— У меня смехоз.
Мы двинулись к выходу, но тут Танька вспомнила самое главное.
— Мам, а ты что нам поставишь?
— В смысле?
— Олимпия Петровна сказала, чтобы родители сами оценки поставили.
— Конечно, пятерки, — сказала Галина Сергеевна. — Какой может быть разговор. Всего одно яйцо угробили. Хорошо, печенку в морозилке не нашли. Я два часа за ней в буфете стояла.
— Может, лучше четверки? — Танька была очень честной, и ее всегда мучила совесть.
— Шестерки, — сказала Галина Сергеевна. — А ну бегом отсюда, «Сельский час» через две минуты закончится.
Взяв драгоценный деликатес, мы вышли во двор. В глаза ударило солнце, а в ноздри запах едкого дыма — соседские мальчишки жгли старые шины у гаражей.

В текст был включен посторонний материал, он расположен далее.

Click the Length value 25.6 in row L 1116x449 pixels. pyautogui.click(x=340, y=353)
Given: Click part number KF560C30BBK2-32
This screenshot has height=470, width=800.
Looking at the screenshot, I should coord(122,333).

Мурка жила в подвале нашего дома. Она была ничья, и все ее подкармливали. Между рам слухового оконца всегда стояли консервные банки с размоченным в молоке хлебным мякишем. Оконце находилось прямо под балконом вредного деда Прокопыча, и поэтому мы, изо всех сил стараясь не шуметь, осторожно пробрались сквозь палисадник, присели на корточки и поставили блюдо на землю.
— Кис-кис-кис! Мура, Мурочка! А что мы тебе принесли! Ты только попробуй!

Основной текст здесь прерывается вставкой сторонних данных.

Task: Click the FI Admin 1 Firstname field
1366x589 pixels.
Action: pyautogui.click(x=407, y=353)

Из оконца тянуло холодом, влажно пахло подвалом.
Мурки не было. Мы подождали еще пару минут и пошли.
— Гуляет где-то.
— Вечером съест, — утешила я подругу. — Знаешь, как они любят яйца!
— Ага, — сказала Танька. — Особенно пашот.
Она хотела еще что-то добавить, но замолчала. Из второго подъезда вышли наши одноклассницы Безручкина с Козыревой. Безручкина держала в руках судок из-под венгерского гуляша. Козырева оглянулась по сторонам, приложила палец к губам, и они прямо через заросли спиреи и шиповника полезли под окна к Прокопычу.
И ЭТО ВСЕ НЕПРАВДА…
Враннем детстве я плохо отличала живое от неживого — до тех пор, пока не произошла история с Хрюшей. В тот вечер была особенно интересная передача, показали мультик про попугая Рому, а в самом конце, на прощание, Хрюша сказал: «Дорогие мальчики и девочки! Присылайте нам свои рисунки. Мы с тетей Таней читаем все ваши письма. Да, тетя Таня?» — «Да, присылайте, ребята, — подтвердила она. — С нетерпением ждем от вас веселые картинки».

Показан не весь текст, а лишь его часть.